Incidentally, Tyler went back to his mom’s house about a week after he moved out to pick up his stuff. All of his belongings were thrown out on the front lawn, where they soon became covered with snow. He still hopes that his mother’s Trump fervor will fade and he will eventually be able to reconcile with her. He said, “I just don’t see the humanity in this. I wanted my family back, not this hatred.”

For Tyler’s sake, I truly hope he can reconnect with his mom. I hope she is, deep down, a reasonable and decent person who can grow up and wise up, and see what she stands to lose by continuing to submit to the QAnon bullshit. I don’t know what made her fall down the rabbit hole, but it would not surprise me if Tyler’s mom had some trauma in her life that somehow made her feel ostracized and persecuted. And the siren call of QAnon, which is full of butthurt delusional people must have been much too hard to resist– so hard that she’s willing to kick her own son out of her life.

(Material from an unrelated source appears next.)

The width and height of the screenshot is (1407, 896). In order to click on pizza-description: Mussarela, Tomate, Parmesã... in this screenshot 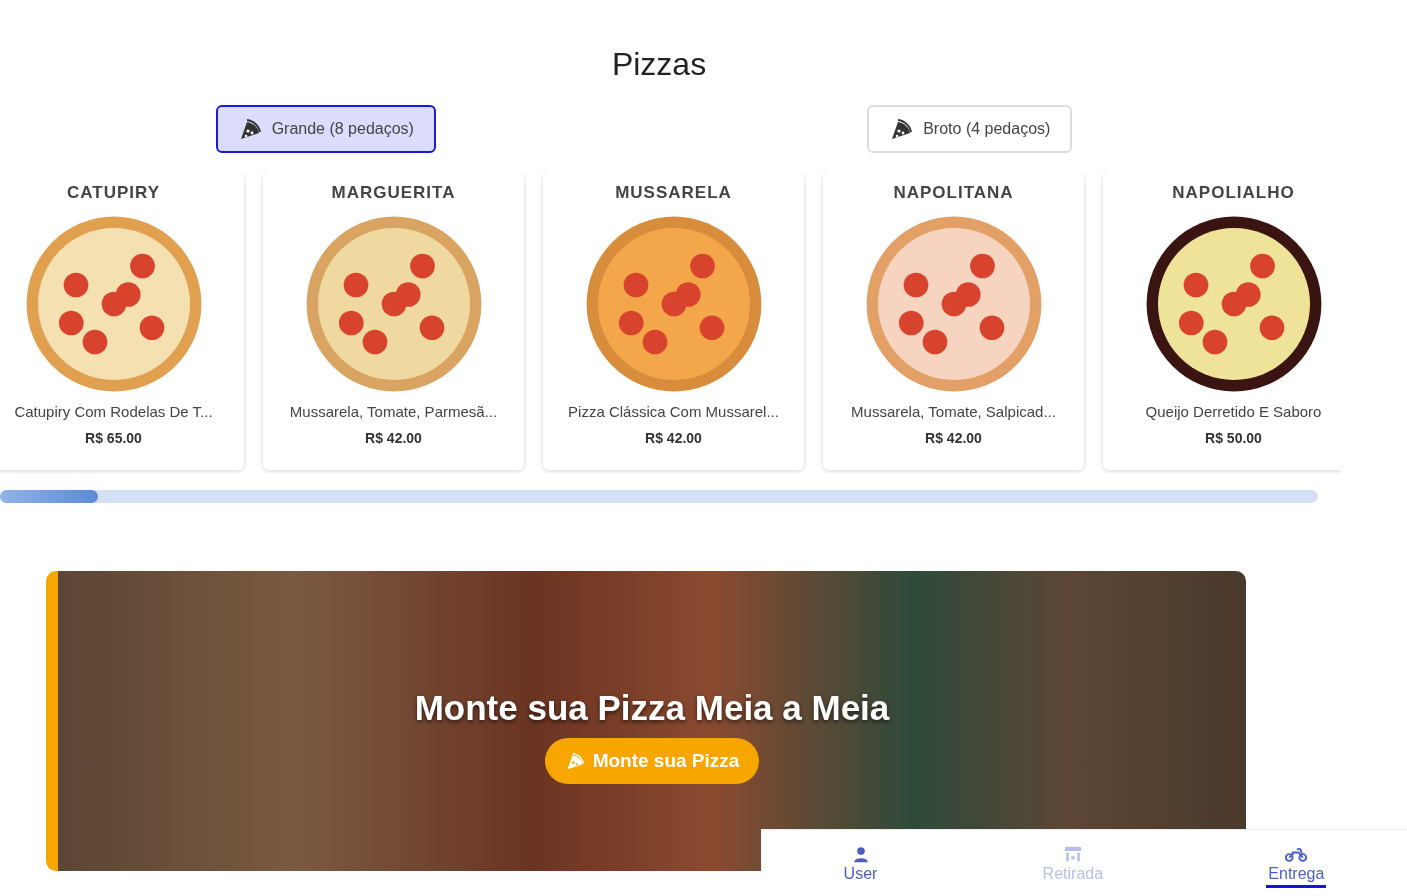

It’s not that I don’t empathize with the abused. I have no doubt in my mind that my husband’s ex wife was severely abused by many people when she was a child. I can understand why she’s so traumatized. What I can’t abide is her habit of throwing away family members and forcing her children and husbands to disconnect with those of whom she doesn’t approve. It’s possible, or even probable, that Tyler’s new stepfather is partly to blame for Tyler’s mother’s actions. However, reading that he has only now reconnected with his father and his father and stepmother, who have apparently been together long enough to have a seven year old daughter, have welcomed him into their home, gives me a feeling that Tyler’s mom has some serious issues. And those issues, like Ex’s, make her vulnerable to falling into cults from which they never escape.

Sadly, more often than not, the best thing to do in such a situation is go no contact and cut all ties. I don’t think younger daughter has gone completely no contact yet, but she has definitely come out of the F.O.G. since she moved away from Ex. As hard as that is, and as sad as it initially was, in the long run, it’s the only way to find peace, autonomy, and freedom from chaos and drama.